Alexandre Benalla sort du silence et reconnaît avoir "commis une faute"

26 Juillet, 2018, 13:29 | Auteur: Lynn Cook

Après s'être exprimé pour la première fois publiquement sur l'affaire Benalla mardi soir, dans un cadre privé face à des députés de LREM, Emmanuel Macron a poursuivi son offensive médiatique en s'adressant, mercredi soir, directement à des journalistes.

Pour Alexandre Benalla, l'affaire "est une façon d'attraper le président de la République par le colbac". "Le seul responsable de cette affaire c'est moi " a déclaré Emmanuel Macron, qui ajoute que " S'ils veulent un responsable, il est devant vous, qu'ils viennent le chercher, je réponds au peuple français ".

" On a essayé de m'atteindre, de me tuer, et c'était l'opportunité aussi d'atteindre le président de la République", explique le jeune homme de 26 ans.

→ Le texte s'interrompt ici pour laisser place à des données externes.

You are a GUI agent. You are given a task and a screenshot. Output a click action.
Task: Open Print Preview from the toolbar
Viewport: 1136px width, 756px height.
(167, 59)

Premièrement, l'hebdomadaire livre une information que le ministre de l'Intérieur s'est échiné à nier catégoriquement au cours de ses deux auditions parlementaires sous serment, à l'Assemblée puis au Sénat: selon les informations du journal qui cite un enquêteur de l'Inspection générale de la police nationale (IGPN), Alexandre Benalla avait le bras très long au sein des forces de sécurité, à tel point qu'il avait accès, selon ce témoignage, à "tous les télégrammes, à toutes les notes de service" de la police. "Il y a eu d'abord une phase de panique quand l'affaire a éclaté, d'où le silence", puis "une reprise d'initiative", selon ce spécialiste qui a requis l'anonymat. Un scandale qui ne s'arrête pas à ces seuls chefs d'accusation puisque des rumeurs font aussi état du statut très privilégié d'Alexandre Benalla auprès de l'Elysée. Mais il admet l'avoir acceptée pour assurer sa défense. Mis en examen depuis pour (entre autres) "violences en réunion", "immixtion dans l'exercice d'une fonction publique", "port public et sans droit d'insignes réglementés" et "recel de détournement d'images", Alexandre Benalla se retrouve aujourd'hui plus que jamais dans la tourmente.

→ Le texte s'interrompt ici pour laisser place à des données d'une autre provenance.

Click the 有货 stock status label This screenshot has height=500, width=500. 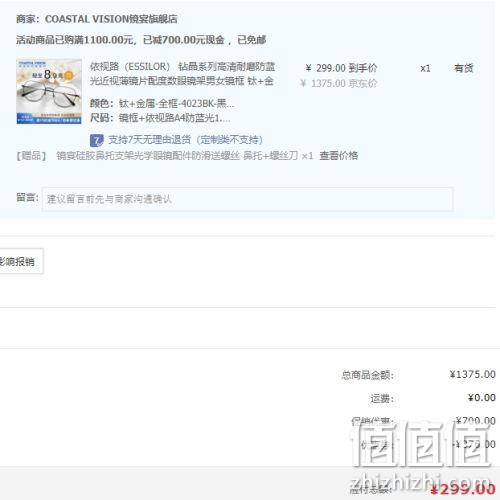click(x=464, y=68)
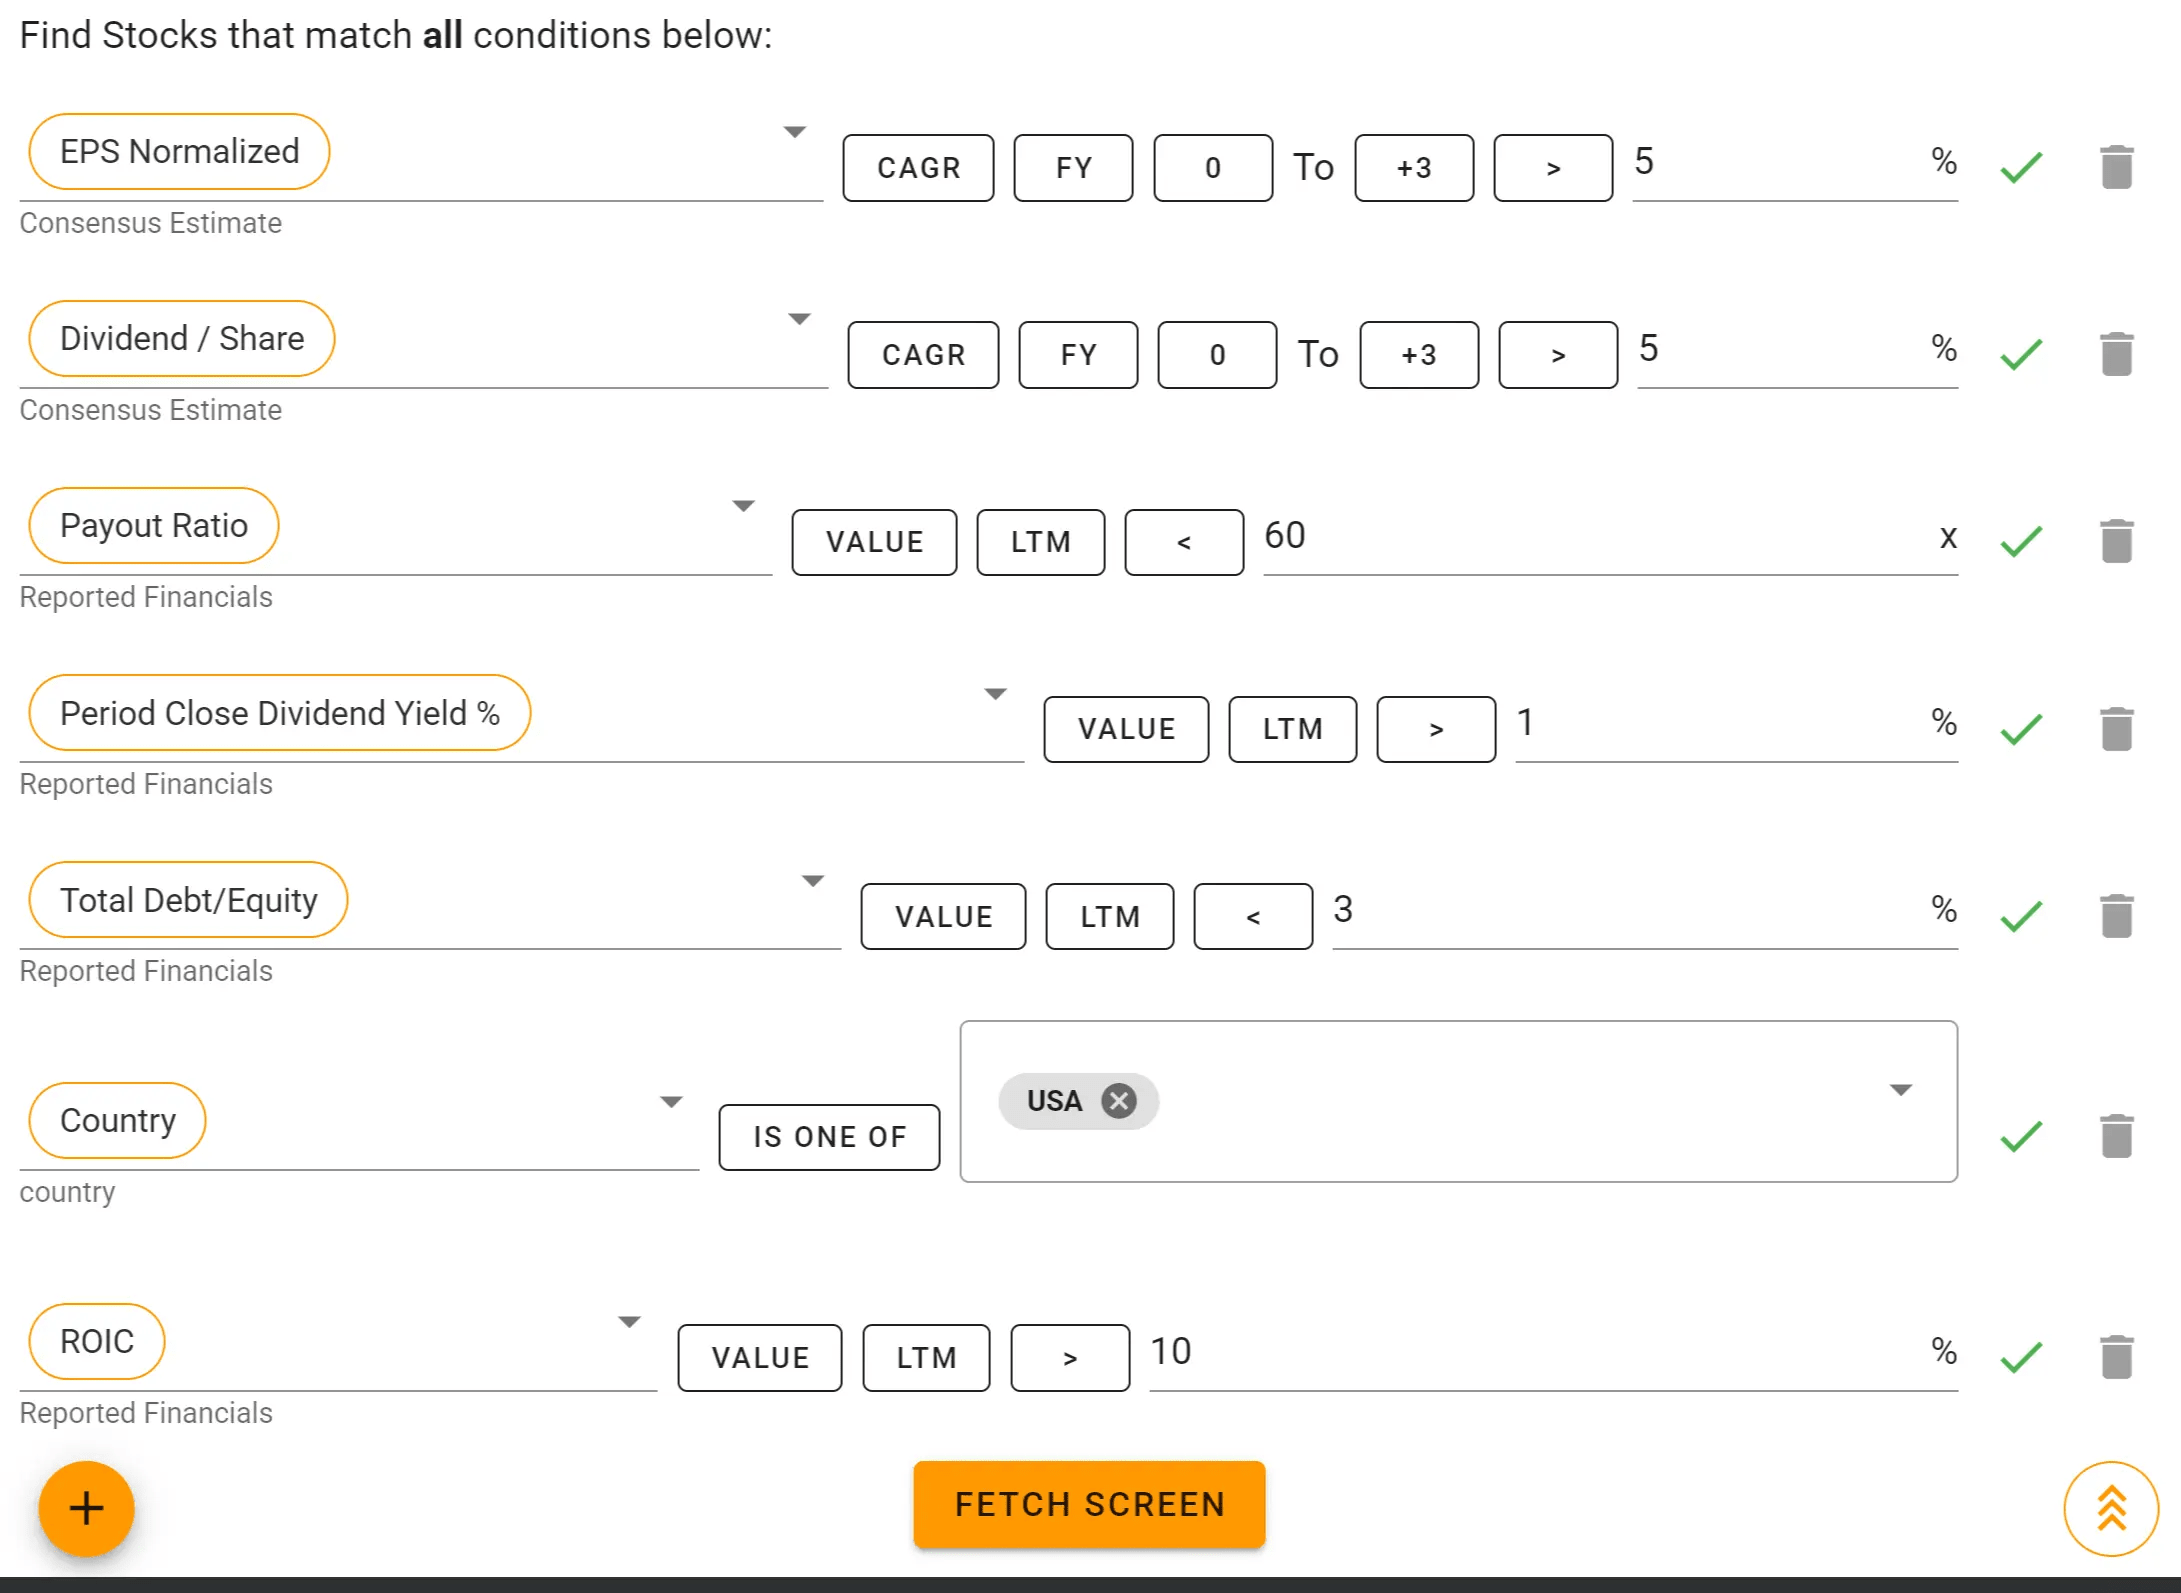The image size is (2181, 1593).
Task: Click trash icon for Dividend / Share row
Action: pos(2116,354)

" J'ai dit ce que j'avais à dire, c'est-à-dire que je crois que c'est une tempête dans un verre d'eau". C'est moi qui ai fait confiance à Alexandre Benalla.

Dès la fin de la manifestation du 1er mai, Alexandre Benalla affirme qu'en compagnie du major Mizerski, il "part à la Préfecture de police et on redescend en salle de commandement".